The solar gain on a clear day (81 kWh) offsets about 19 percent of that extreme day load. But in typical January conditions — with average temperatures of -3 C rather than -18 C design temperature — the heating load is much lower and the solar fraction rises to 40 to 60 percent.
The Solar Fraction Over the Heating Season
Annual solar fraction is the useful metric: what fraction of the total heating energy for the season does passive solar provide?
At Denver, a well-designed passive solar house with:
- South glazing at 20 percent of floor area
- Thermal mass at the correct ratio to glazing area
- Effective envelope R-values in the R-25 to R-35 range
- Tight envelope at blower door testing
...typically achieves an annual solar fraction of 40 to 65 percent. This means 40 to 65 percent of the annual heating energy comes from the sun at no operating cost.
The remaining 35 to 60 percent is covered by mechanical heating — a system that is now sized at 40 to 65 percent less capacity than a non-solar house of the same size and envelope performance.
Glazing-to-Floor-Area Ratio as a Design Parameter
The glazing-to-floor-area (GFA) ratio for south-facing glass is the most directly controllable passive solar design variable. Too low and the solar fraction is limited by insufficient aperture. Too high and the thermal mass cannot absorb the peak solar gain, resulting in overheating on clear days.
The thermal mass requirement scales with the glazing area: approximately 6 to 8 square feet of 4-inch-thick concrete floor (or equivalent mass) per square foot of south-facing glazing.

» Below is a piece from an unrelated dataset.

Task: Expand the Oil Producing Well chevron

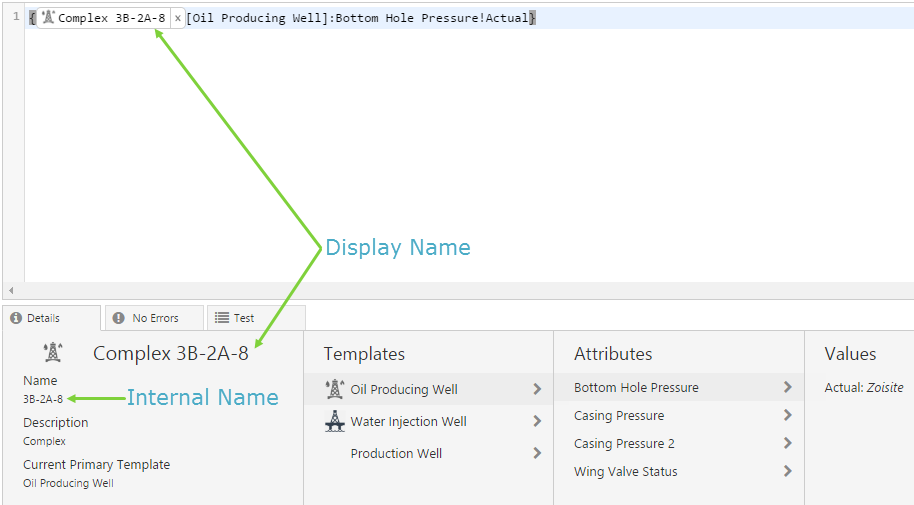Action: click(x=537, y=389)
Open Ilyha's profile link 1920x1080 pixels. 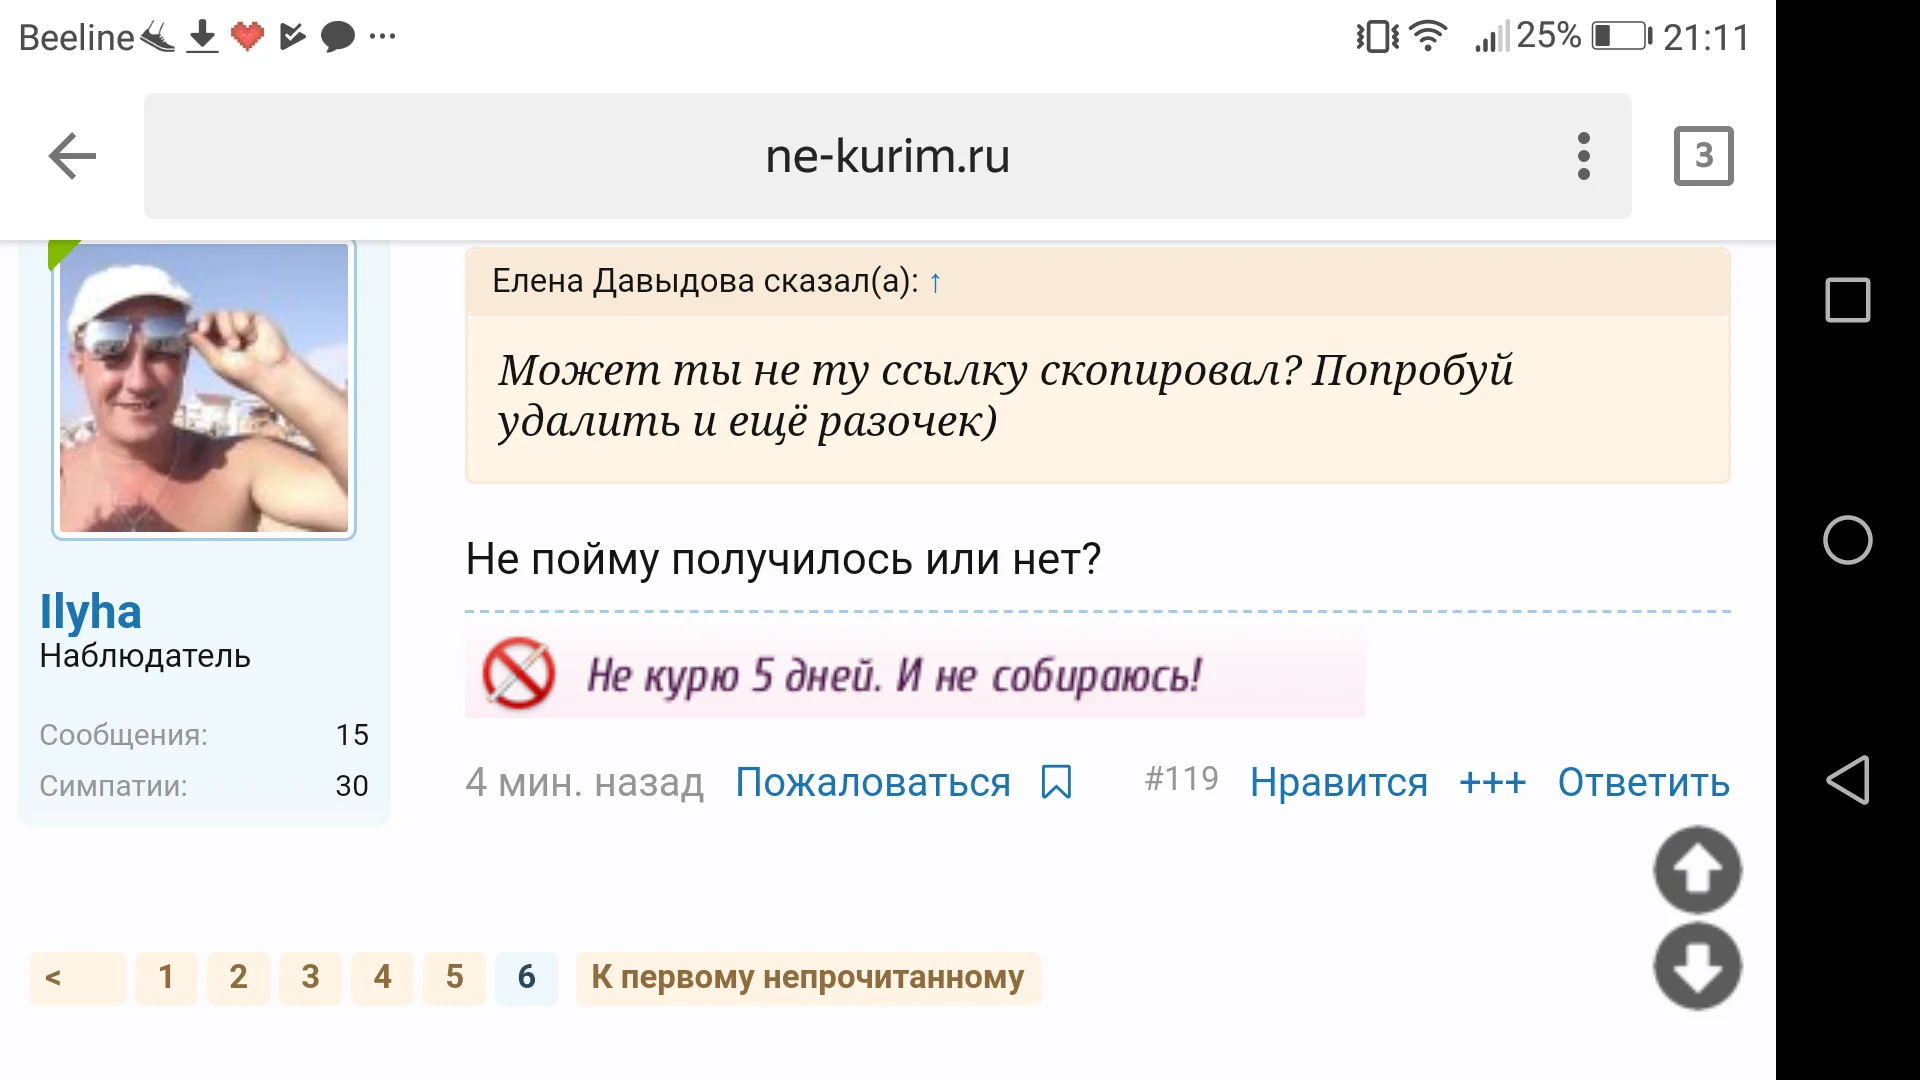pyautogui.click(x=91, y=610)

This is a floor area ratio that must be maintained for the system to work without overheating.
The matrix of options: we model three GFA ratios for most passive solar projects — conservative (15 percent of floor area), moderate (20 percent), and aggressive (25 percent) — and compare solar fraction, peak gain, thermal mass requirement, and capital cost for each. The client decides based on the comparison, not on a single recommended value.
Internal Gains: The Often-Ignored Contribution
In a well-insulated, tight house, internal gains — people, lighting, appliances, cooking — contribute meaningfully to the heating load balance. A family of four generates approximately 400 W of body heat continuously. Lighting and appliances in a typical house add 200 to 500 W during occupied hours.
These gains are not trivial against a 26 kW design heating load, but they are meaningful relative to the daily heating demand in mild January weather. Accounting for internal gains in the load calculation prevents over-sizing the mechanical backup system.
Próximos pasos
The passive solar heating load calculation sequence — envelope loss, solar gain by month, solar fraction, mechanical system sizing — is part of our design development deliverables for passive solar projects. The calculation drives the section geometry, not the other way around.